The right strategy depends on model size, cluster topology, and the relative cost of generation vs. training. For models up to 13B, colocation is usually sufficient on 8-16 GPUs. For 70B+, some form of separation or asymmetric allocation becomes necessary to manage memory.


Key Takeaways

  1. RLHF needs four models simultaneously: Actor (generates responses, trained via PPO), Critic (estimates value, trained alongside Actor), Reward Model (scores responses, frozen), Reference (KL anchor, frozen). This is roughly 10x the memory of SFT when including optimizer states for Actor and Critic.

  2. The generation phase is an inference problem inside a training loop. Autoregressive sampling needs KV caching, tensor parallelism, and continuous batching for efficiency — but it happens between gradient updates. This dual nature is why RLHF requires a “hybrid engine” that can switch between inference and training parallelism modes.

  3. PPO stabilizes training through two mechanisms: the KL penalty prevents reward hacking by keeping the Actor close to the Reference distribution, and the clipping objective prevents catastrophic policy updates by bounding the probability ratio to $[1-\epsilon, 1+\epsilon]$.

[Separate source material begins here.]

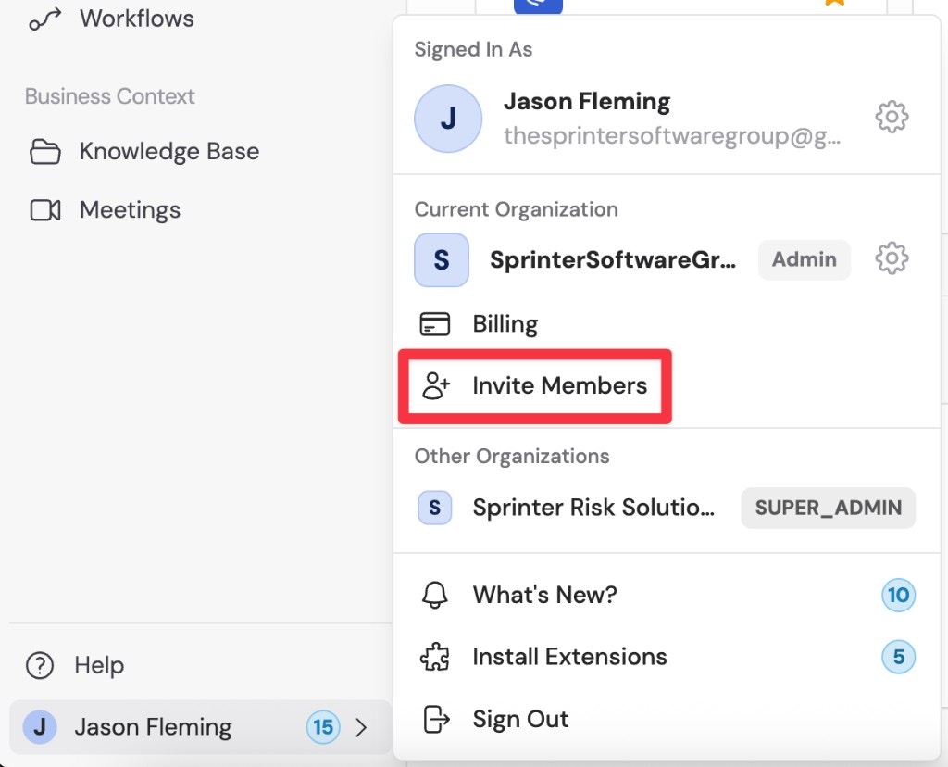Open settings gear next to Jason Fleming
The image size is (948, 767).
tap(891, 116)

  4. The core systems challenge is data flow orchestration. Each PPO iteration passes data through all four models in a strict dependency chain. In distributed settings, this means careful model placement, data routing between GPU groups, and scheduling to minimize idle time.

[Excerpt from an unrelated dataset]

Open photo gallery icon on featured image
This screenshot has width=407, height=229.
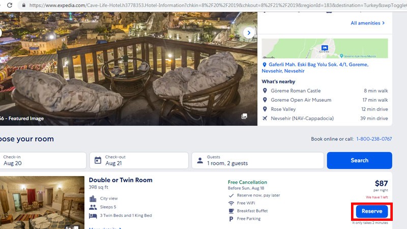click(x=244, y=116)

  5. verl’s key insight: colocate models and reshape parallelism per phase. Use FSDP (ZeRO-3) for memory-efficient training, but gather weights and switch to TP for fast generation. This avoids the tradeoff between separated (idle GPUs) and naive colocated (memory pressure) strategies.

  6. At scale (70B+), RLHF requires 64-128 GPUs with careful parallelism choices. The generation phase dominates wall-clock time (50-70% of each iteration), making inference optimization — KV caching, continuous batching, efficient TP — just as important as training optimization.


Companion Code

The companion code for this article is located at code/04-rlhf-system/:

  • minimal_rlhf.py — A self-contained RLHF training loop implementing all four models, the PPO rollout pipeline, GAE advantage estimation, and the clipped surrogate objective. Uses small model dimensions (d_model=256) so everything runs on CPU, but the architecture and data flow are identical to production RLHF systems.

Run it with:

1
2
cd code/04-rlhf-system
python minimal_rlhf.py

The script runs four demonstrations:

  1. Four-model architecture: instantiates all models and displays parameter counts and memory estimates at production scales.
  2. PPO data generation: walks through the rollout phase step by step, showing data shapes and model interactions.
  3. PPO training: runs multiple PPO iterations, reporting reward, loss, KL divergence, and clip fraction.
  4. System challenges: prints the complete data flow diagram, compute cost comparison, and distributed strategy analysis.

RLHF Data Flow


References

  1. Ouyang, L., et al. “Training language models to follow instructions with human feedback.” NeurIPS 2022. — The InstructGPT paper that established the RLHF pipeline.
  2. Schulman, J., et al. “Proximal Policy Optimization Algorithms.” arXiv:1707.06347, 2017. — The PPO algorithm.
  3. Sheng, Y., et al. “HybridFlow: A Flexible and Efficient RLHF Framework.” arXiv:2409.19256v2, 2024. — The verl system paper.
  4. Zheng, L., et al. “SGLang: Efficient Execution of Structured Language Model Programs.” arXiv:2312.07104, 2023. — Inference engine used by verl for generation.
  5. Schulman, J., et al. “High-Dimensional Continuous Control Using Generalized Advantage Estimation.” ICLR 2016. — The GAE algorithm.
  6. Rajbhandari, S., et al. “ZeRO: Memory Optimizations Toward Training Trillion Parameter Models.” SC 2020. — The FSDP/ZeRO foundation used by verl.
  7. Stiennon, N., et al. “Learning to summarize from human feedback.” NeurIPS 2020. — Early RLHF application to summarization.